La Corte Costituzionale italiana ha dichiarato, il 7 marzo 2025, l’illegittimità costituzionale del requisito di comprovare la conoscenza intermedia della lingua italiana per gli stranieri che chiedono l’ammissione al cittadinanza per matrimonio o naturalizzazione, quando si tratta di persone con disabilità, gravi malattie o età avanzata.
La decisione, basata sulla frase n. 25, lo ha reso noto il Servizio Comunicazione e Stampa della Corte.
Secondo il comunicato ufficiale, la norma che subordina l'ottenimento della cittadinanza alla dimostrazione della conoscenza della lingua italiana viola il principio di uguaglianza previsto dalla Costituzione italiana. Il requisito è ritenuto sproporzionato per gli stranieri con gravi disabilità intellettive, debitamente comprovate da certificazioni mediche rilasciate dalla rete sanitaria pubblica.
Uguaglianza e inclusione
La decisione risponde al ricorso presentato dal Tribunale Amministrativo Regionale di Emilia-Romagna, che ha messo in discussione la legittimità dell'articolo 9.1 della legge n. 91 del 1992. Tale articolo era stato modificato dal decreto sicurezza del 2018, che ha reso obbligatoria la prova di un livello B1 di italiano per ottenere la cittadinanza.

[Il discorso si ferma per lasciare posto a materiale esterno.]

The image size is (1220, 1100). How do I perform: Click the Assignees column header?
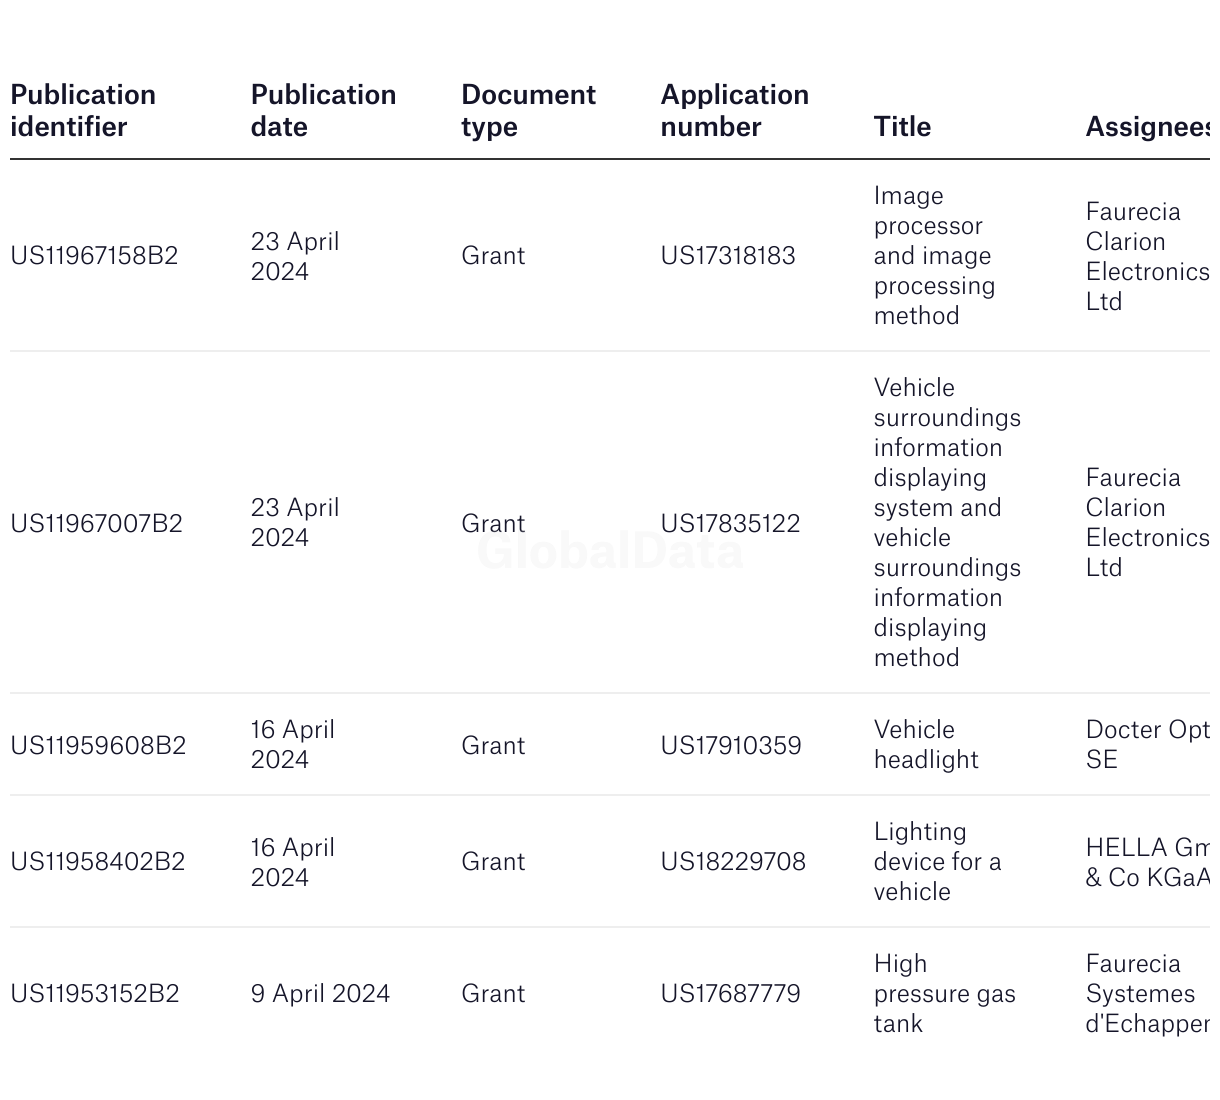(1148, 127)
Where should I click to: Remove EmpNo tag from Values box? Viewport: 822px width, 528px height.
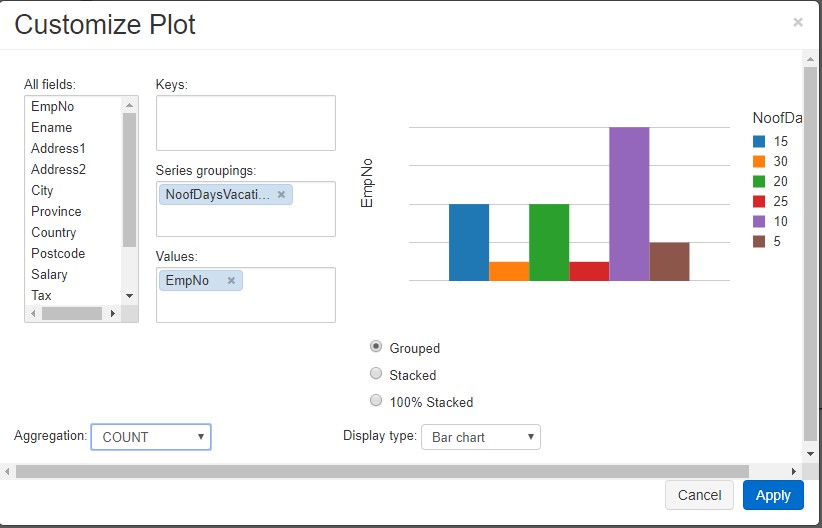point(231,280)
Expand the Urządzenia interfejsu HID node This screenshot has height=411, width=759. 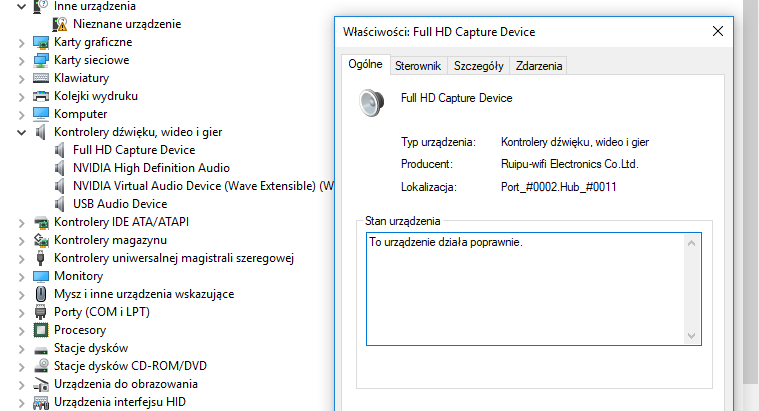click(x=22, y=402)
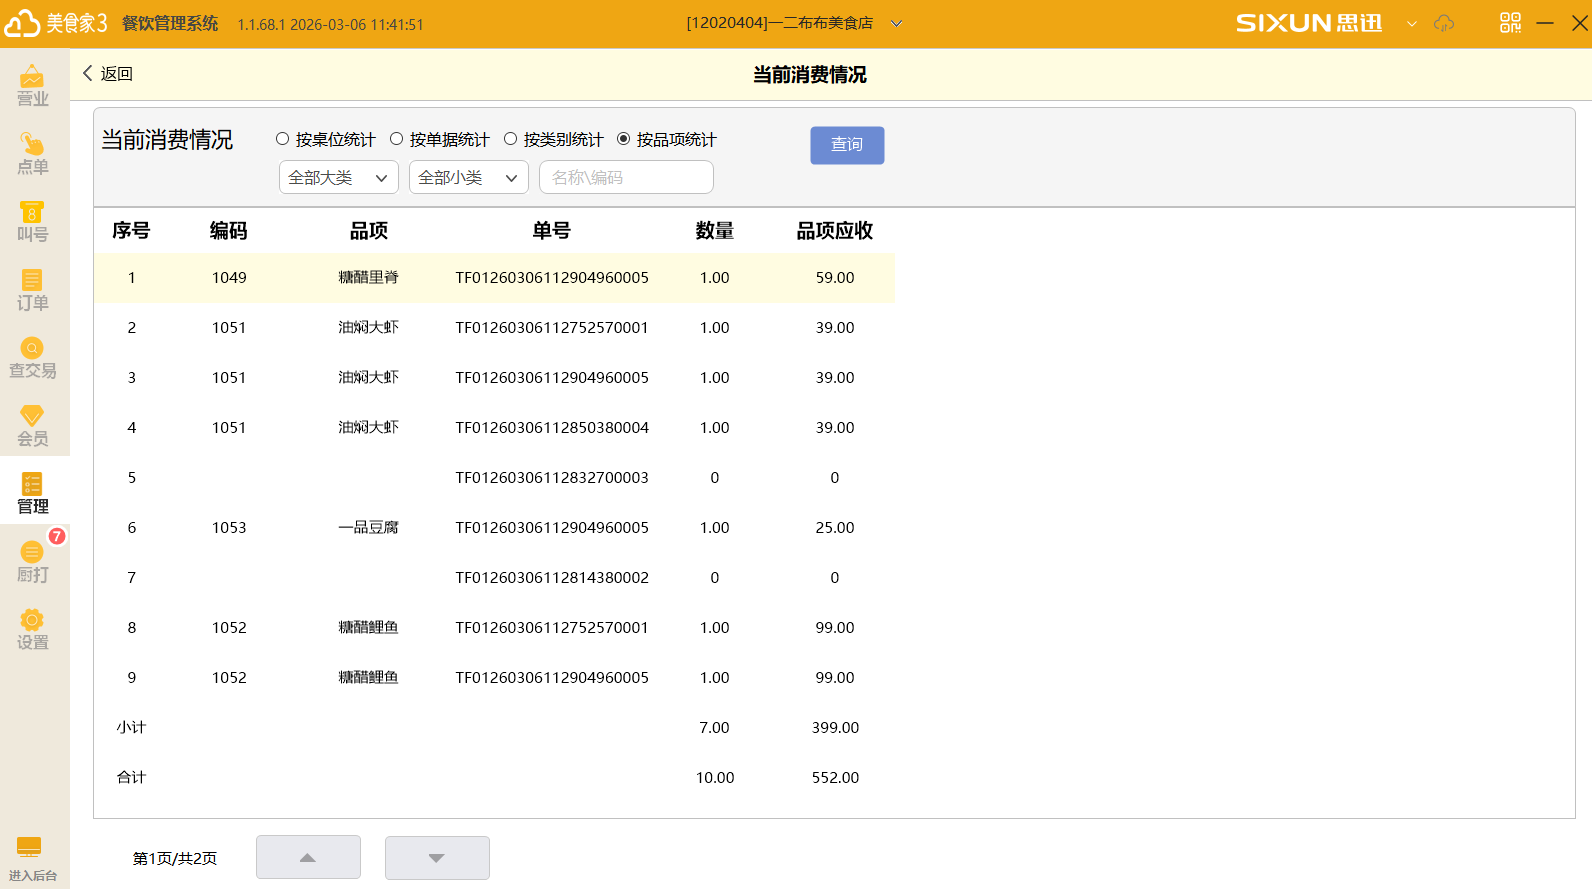This screenshot has width=1592, height=889.
Task: Open 厨打 kitchen print icon with badge
Action: (x=32, y=560)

La Corte ha sostenuto che la norma viola i principi costituzionali di uguaglianza formale e sostanziale. Imporre il test linguistico a tutti, senza eccezioni, ignora la realtà delle persone in situazioni vulnerabili, generando una forma indiretta di discriminazione. Inoltre, il requisito è contrario al principio giuridico “ad impossibilia nemo tenetur” — nessuno può essere costretto a fare l'impossibile.
Effetti pratici della decisione
Con la sentenza, l'Italia dovrà adattare la propria normativa per esentare dal test di lingua gli stranieri che, per comprovate limitazioni, non sono in grado di apprendere l'italiano.
La decisione potrebbe aprire la strada a una regolamentazione più inclusiva, garantendo un accesso più equo alla cittadinanza per le persone con disabilità e altri gruppi vulnerabili.